■ Stored rows ■

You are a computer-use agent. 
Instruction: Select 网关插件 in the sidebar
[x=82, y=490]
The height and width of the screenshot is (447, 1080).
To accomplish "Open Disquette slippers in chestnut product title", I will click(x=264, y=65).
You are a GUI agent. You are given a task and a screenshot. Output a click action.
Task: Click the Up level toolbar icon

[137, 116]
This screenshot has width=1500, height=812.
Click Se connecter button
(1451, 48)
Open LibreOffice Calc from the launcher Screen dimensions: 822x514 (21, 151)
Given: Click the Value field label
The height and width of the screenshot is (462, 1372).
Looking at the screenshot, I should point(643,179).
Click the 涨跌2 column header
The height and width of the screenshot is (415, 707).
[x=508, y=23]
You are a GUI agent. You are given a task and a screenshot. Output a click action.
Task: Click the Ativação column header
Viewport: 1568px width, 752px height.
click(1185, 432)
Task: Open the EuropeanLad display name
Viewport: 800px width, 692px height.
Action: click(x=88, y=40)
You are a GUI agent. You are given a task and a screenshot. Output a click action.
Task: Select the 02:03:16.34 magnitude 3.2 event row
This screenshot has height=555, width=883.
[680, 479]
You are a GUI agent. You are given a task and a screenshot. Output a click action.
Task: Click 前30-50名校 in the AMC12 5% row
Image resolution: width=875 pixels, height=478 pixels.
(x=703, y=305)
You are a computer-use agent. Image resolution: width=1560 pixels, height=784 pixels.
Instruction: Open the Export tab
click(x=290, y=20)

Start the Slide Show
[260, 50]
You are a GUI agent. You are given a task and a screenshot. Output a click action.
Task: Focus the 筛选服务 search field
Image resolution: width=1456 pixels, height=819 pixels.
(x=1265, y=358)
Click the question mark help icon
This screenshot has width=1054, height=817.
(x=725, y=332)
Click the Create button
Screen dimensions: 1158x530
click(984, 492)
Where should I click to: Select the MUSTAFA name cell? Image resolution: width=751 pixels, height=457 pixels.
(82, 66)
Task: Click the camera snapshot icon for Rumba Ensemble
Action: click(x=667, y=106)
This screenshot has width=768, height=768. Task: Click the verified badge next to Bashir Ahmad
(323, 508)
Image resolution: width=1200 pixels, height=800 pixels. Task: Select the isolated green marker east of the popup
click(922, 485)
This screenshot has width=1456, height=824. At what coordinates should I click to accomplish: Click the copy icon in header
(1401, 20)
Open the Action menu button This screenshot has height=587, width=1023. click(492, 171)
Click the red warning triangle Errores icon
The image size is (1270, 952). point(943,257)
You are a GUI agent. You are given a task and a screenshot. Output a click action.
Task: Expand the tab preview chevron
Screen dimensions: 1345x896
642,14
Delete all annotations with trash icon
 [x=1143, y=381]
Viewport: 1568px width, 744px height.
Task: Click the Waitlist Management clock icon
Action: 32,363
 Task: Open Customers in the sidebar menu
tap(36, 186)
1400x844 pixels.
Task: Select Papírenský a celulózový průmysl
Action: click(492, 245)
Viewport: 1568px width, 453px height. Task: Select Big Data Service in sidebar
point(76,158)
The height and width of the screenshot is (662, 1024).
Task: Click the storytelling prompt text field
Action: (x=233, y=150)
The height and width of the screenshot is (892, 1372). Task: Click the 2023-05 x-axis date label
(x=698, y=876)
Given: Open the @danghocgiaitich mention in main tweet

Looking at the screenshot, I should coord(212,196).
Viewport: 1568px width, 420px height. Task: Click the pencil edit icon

■ Given exercise ■
Can you copy every row above verbatim, with no changes?

■ Response to the task ■
You are a computer-use agent. 
Instruction: Select 网关插件 in the sidebar
[x=82, y=490]
The height and width of the screenshot is (447, 1080).
To accomplish "Open Disquette slippers in chestnut product title", I will click(x=264, y=65).
You are a GUI agent. You are given a task and a screenshot. Output a click action.
Task: Click the Up level toolbar icon

[137, 116]
This screenshot has width=1500, height=812.
Click Se connecter button
(1451, 48)
Open LibreOffice Calc from the launcher Screen dimensions: 822x514 (21, 151)
Given: Click the Value field label
The height and width of the screenshot is (462, 1372).
Looking at the screenshot, I should point(643,179).
Click the 涨跌2 column header
The height and width of the screenshot is (415, 707).
[x=508, y=23]
You are a GUI agent. You are given a task and a screenshot. Output a click action.
Task: Click the Ativação column header
Viewport: 1568px width, 752px height.
click(1185, 432)
Task: Open the EuropeanLad display name
Viewport: 800px width, 692px height.
Action: click(x=88, y=40)
You are a GUI agent. You are given a task and a screenshot. Output a click action.
Task: Select the 02:03:16.34 magnitude 3.2 event row
This screenshot has height=555, width=883.
[680, 479]
You are a GUI agent. You are given a task and a screenshot. Output a click action.
Task: Click 前30-50名校 in the AMC12 5% row
Image resolution: width=875 pixels, height=478 pixels.
(x=703, y=305)
You are a computer-use agent. Image resolution: width=1560 pixels, height=784 pixels.
Instruction: Open the Export tab
click(x=290, y=20)

Start the Slide Show
[260, 50]
You are a GUI agent. You are given a task and a screenshot. Output a click action.
Task: Focus the 筛选服务 search field
Image resolution: width=1456 pixels, height=819 pixels.
(x=1265, y=358)
Click the question mark help icon
This screenshot has width=1054, height=817.
(x=725, y=332)
Click the Create button
Screen dimensions: 1158x530
click(984, 492)
Where should I click to: Select the MUSTAFA name cell? Image resolution: width=751 pixels, height=457 pixels.
(82, 66)
Task: Click the camera snapshot icon for Rumba Ensemble
Action: click(x=667, y=106)
This screenshot has width=768, height=768. Task: Click the verified badge next to Bashir Ahmad
(323, 508)
Image resolution: width=1200 pixels, height=800 pixels. Task: Select the isolated green marker east of the popup
click(922, 485)
This screenshot has width=1456, height=824. At what coordinates should I click to accomplish: Click the copy icon in header
(1401, 20)
Open the Action menu button This screenshot has height=587, width=1023. click(492, 171)
Click the red warning triangle Errores icon
The image size is (1270, 952). point(943,257)
You are a GUI agent. You are given a task and a screenshot. Output a click action.
Task: Expand the tab preview chevron
Screen dimensions: 1345x896
642,14
Delete all annotations with trash icon
 [x=1143, y=381]
Viewport: 1568px width, 744px height.
Task: Click the Waitlist Management clock icon
Action: 32,363
 Task: Open Customers in the sidebar menu
tap(36, 186)
1400x844 pixels.
Task: Select Papírenský a celulózový průmysl
Action: click(492, 245)
Viewport: 1568px width, 453px height. Task: Select Big Data Service in sidebar
point(76,158)
The height and width of the screenshot is (662, 1024).
Task: Click the storytelling prompt text field
Action: (x=233, y=150)
The height and width of the screenshot is (892, 1372). Task: Click the 2023-05 x-axis date label
(x=698, y=876)
Given: Open the @danghocgiaitich mention in main tweet

Looking at the screenshot, I should coord(212,196).
Viewport: 1568px width, 420px height. Task: Click the pencil edit icon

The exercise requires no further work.